Being a magician oneself is obviously an imperative for anyone interpreting a magic performance or lecture. Not only for the obvious advantages of understanding the theatrics of performing, but also, again, in preparation. “Preparation also encompasses keeping up to date with magic’s most recent tricks, books, and performers, so you know what to expect. If there’s something I’ve never seen, it usually comes up during our briefing before the show.”
A sense of rhythm
Like Tina, Luis also feels that the interpreter must have a great sense of the cadence of a performance, in order to stay in sync with the artist. Although it depends on the performer, this often means working fast, but in any case it requires taking cues from the performer and offering the same emotions—enthusiasm, intensity, drama—that the performer is trying to convey, including voice inflections, gestures, and facial expressions. The result is that the interpreter is indeed not merely the conduit for what’s being said, but in fact an integral part of the performance. “If you do a good job, the audience erases you from the stage,” says Luis. “They perceive you doing lip-sync with the artist; they put your voice over his mouth … it’s as if you are the artist’s twin brother who happens to have studied Spanish.”
The magicians themselves have a responsibility for the success of their act in front of a foreign audience. “Since interpreters are part of the performance,” says Luis, “most good magicians will choose material that accommodates this situation. For example, in effects where instructions must be given to the audience, they must not be complex. It’s a difficult situation for a spectator to be in, because while physical interaction may occur between the spectator and the performer, aural (listening) interaction occurs between the spectator and the interpreter. And so things must be made as simple and straightforward as possible.”

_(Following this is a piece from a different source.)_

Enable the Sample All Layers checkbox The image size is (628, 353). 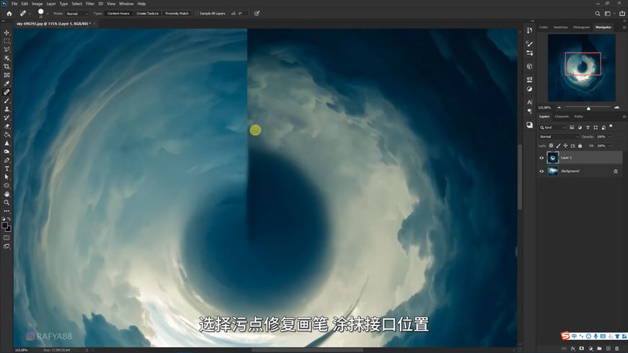[x=196, y=13]

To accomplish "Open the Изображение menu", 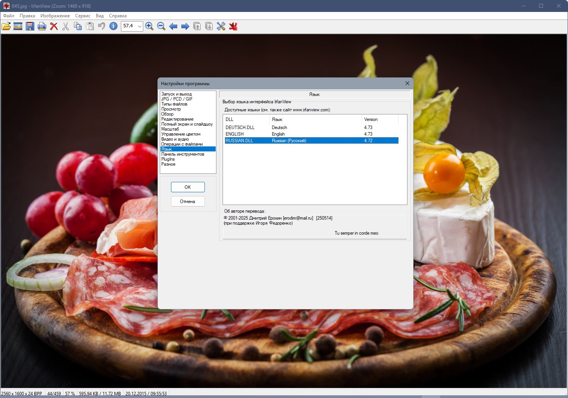I will click(55, 16).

As for the business end of interpreting, matters such as compensation are dependent, not surprisingly of course, upon the skill and experience of the interpreter. Most interpreters for magic lectures in Spain are not professionals, but those of Luis’s caliber can command above-average fees. “(Magic) Convention organizers see the audience’s response to the interpretation—the overall enhancing effect that it has on people’s appreciation of the performances—and they realize it is worth the fee.”
Who among us would doubt that? We need only think back on the performance described at the beginning of this article to see how demanding such a job would be, and how difficult it would be to do it well.
Sounds like interpreting, doesn’t it?